TASK DETAILS: Below are the records; count how many of their lines hold the string "named" and give the number alone.

* * *

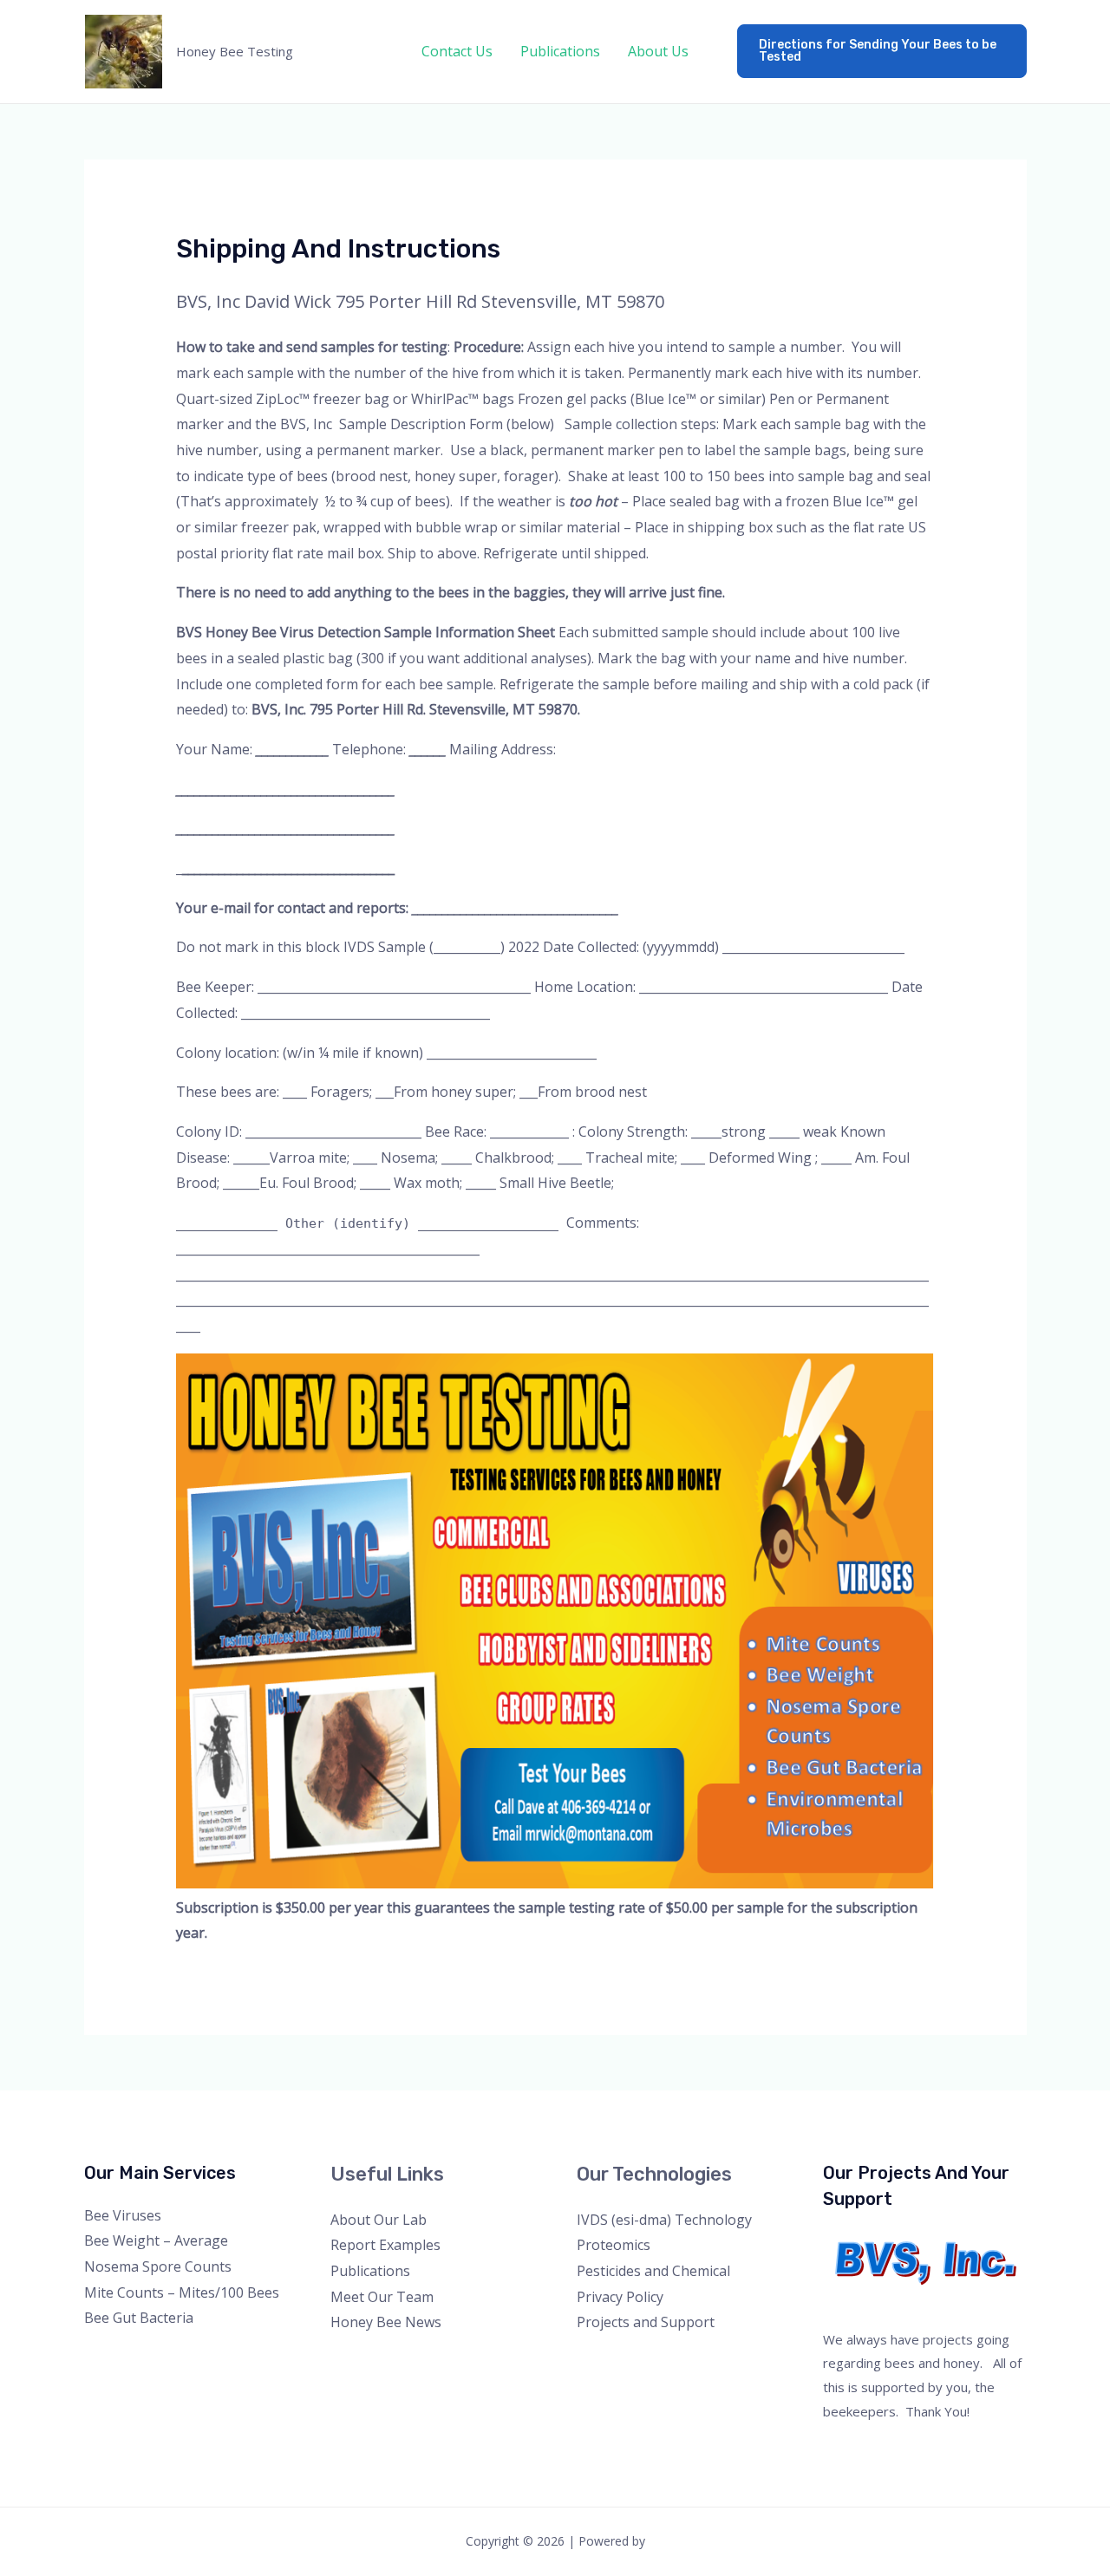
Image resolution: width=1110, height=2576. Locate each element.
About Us (658, 51)
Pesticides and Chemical (653, 2270)
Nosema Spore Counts (158, 2266)
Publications (560, 51)
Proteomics (613, 2244)
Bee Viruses (122, 2215)
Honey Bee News (385, 2321)
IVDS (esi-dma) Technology (664, 2219)
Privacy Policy (620, 2296)
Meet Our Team (382, 2296)
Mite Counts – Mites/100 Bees (181, 2292)
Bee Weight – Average (156, 2240)
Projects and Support (646, 2321)
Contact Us (457, 51)
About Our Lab (378, 2219)
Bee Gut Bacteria (138, 2317)
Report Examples (385, 2244)
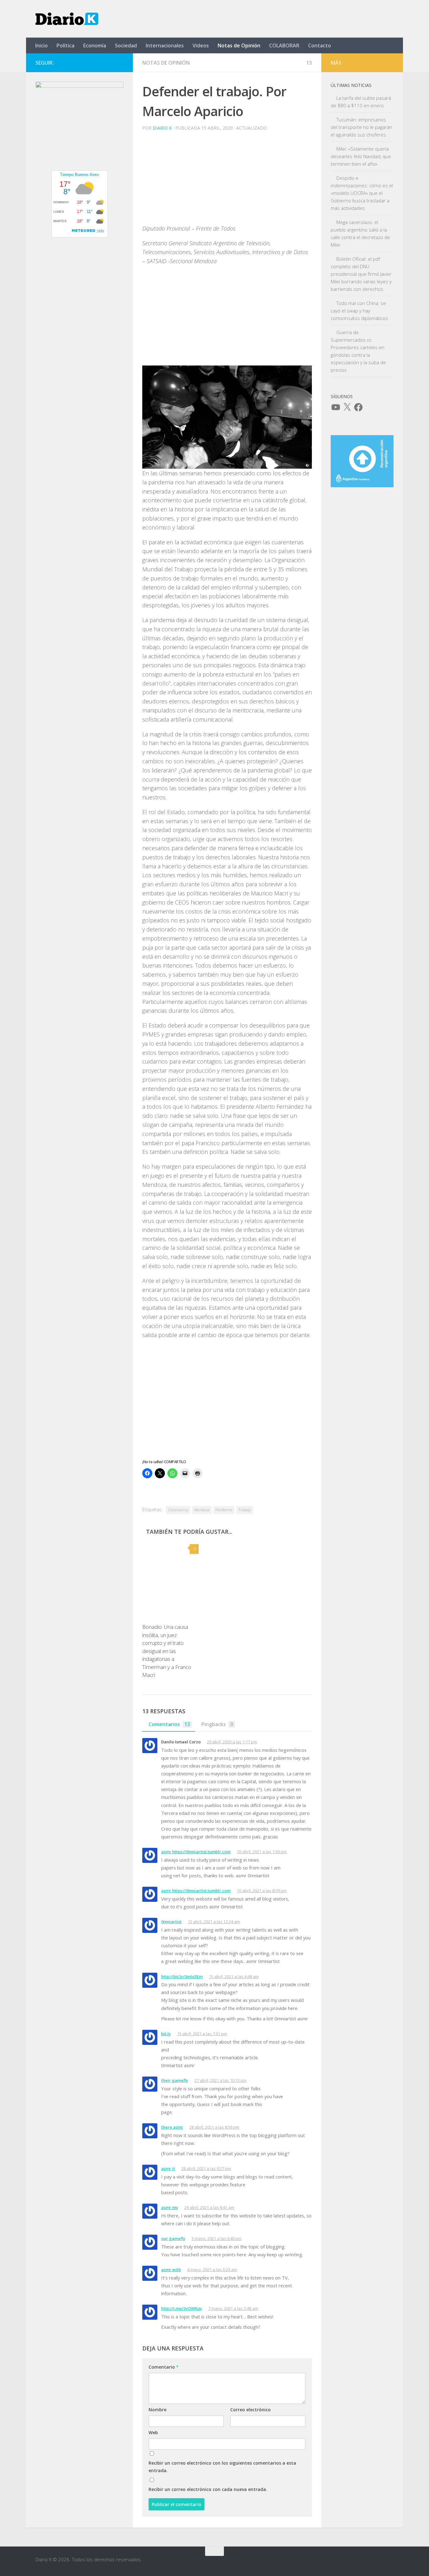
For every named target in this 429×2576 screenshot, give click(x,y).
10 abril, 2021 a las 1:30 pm (262, 1851)
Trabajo (244, 1509)
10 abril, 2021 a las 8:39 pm (262, 1890)
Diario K (162, 128)
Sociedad (126, 45)
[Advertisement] (227, 180)
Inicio (41, 45)
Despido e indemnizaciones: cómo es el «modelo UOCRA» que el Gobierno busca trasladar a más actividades (362, 193)
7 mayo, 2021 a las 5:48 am (233, 2308)
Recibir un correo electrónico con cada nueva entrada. (208, 2489)
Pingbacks (217, 1724)
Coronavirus (178, 1509)
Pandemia (223, 1509)
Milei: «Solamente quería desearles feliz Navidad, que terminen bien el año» (361, 156)
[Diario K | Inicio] (66, 19)
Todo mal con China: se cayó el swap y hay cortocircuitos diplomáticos (359, 310)
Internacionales (165, 45)
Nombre (157, 2410)
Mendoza (201, 1509)
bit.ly (166, 2033)
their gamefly (174, 2080)
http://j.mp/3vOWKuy (181, 2308)
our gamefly (173, 2238)
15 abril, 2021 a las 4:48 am (234, 1976)
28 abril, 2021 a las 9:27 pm (206, 2168)
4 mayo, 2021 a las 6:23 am (212, 2269)
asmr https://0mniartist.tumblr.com (196, 1851)
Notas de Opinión (239, 45)
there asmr (172, 2127)
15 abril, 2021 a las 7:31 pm (202, 2033)
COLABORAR (284, 45)
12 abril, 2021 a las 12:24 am (214, 1921)
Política (65, 45)
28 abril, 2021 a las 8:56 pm (214, 2127)
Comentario (164, 2367)
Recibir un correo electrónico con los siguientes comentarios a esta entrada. (222, 2466)
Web (153, 2432)
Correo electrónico (250, 2410)
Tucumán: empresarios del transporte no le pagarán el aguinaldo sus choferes (361, 127)
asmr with (171, 2269)
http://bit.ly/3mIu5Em (182, 1976)
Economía (94, 45)
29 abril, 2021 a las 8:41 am (209, 2207)
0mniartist (171, 1921)
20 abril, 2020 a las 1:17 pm (232, 1742)
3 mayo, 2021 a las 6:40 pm (217, 2238)
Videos (201, 45)
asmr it (168, 2168)
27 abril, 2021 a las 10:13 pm (220, 2080)
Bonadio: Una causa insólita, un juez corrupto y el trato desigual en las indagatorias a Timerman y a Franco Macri (166, 1650)
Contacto (319, 45)
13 (309, 62)
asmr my (169, 2207)
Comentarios (169, 1724)
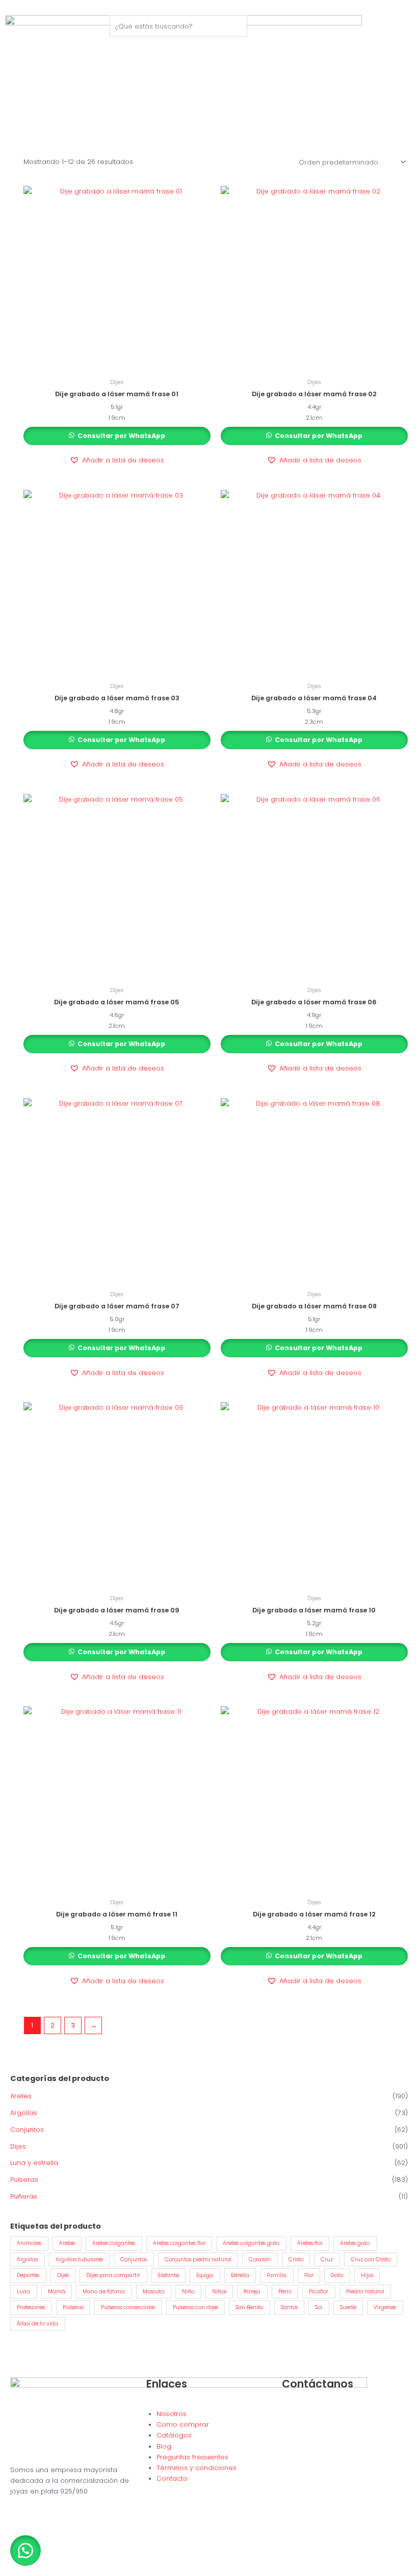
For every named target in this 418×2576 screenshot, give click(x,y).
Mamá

* * *

WRITTEN ANSWER: 2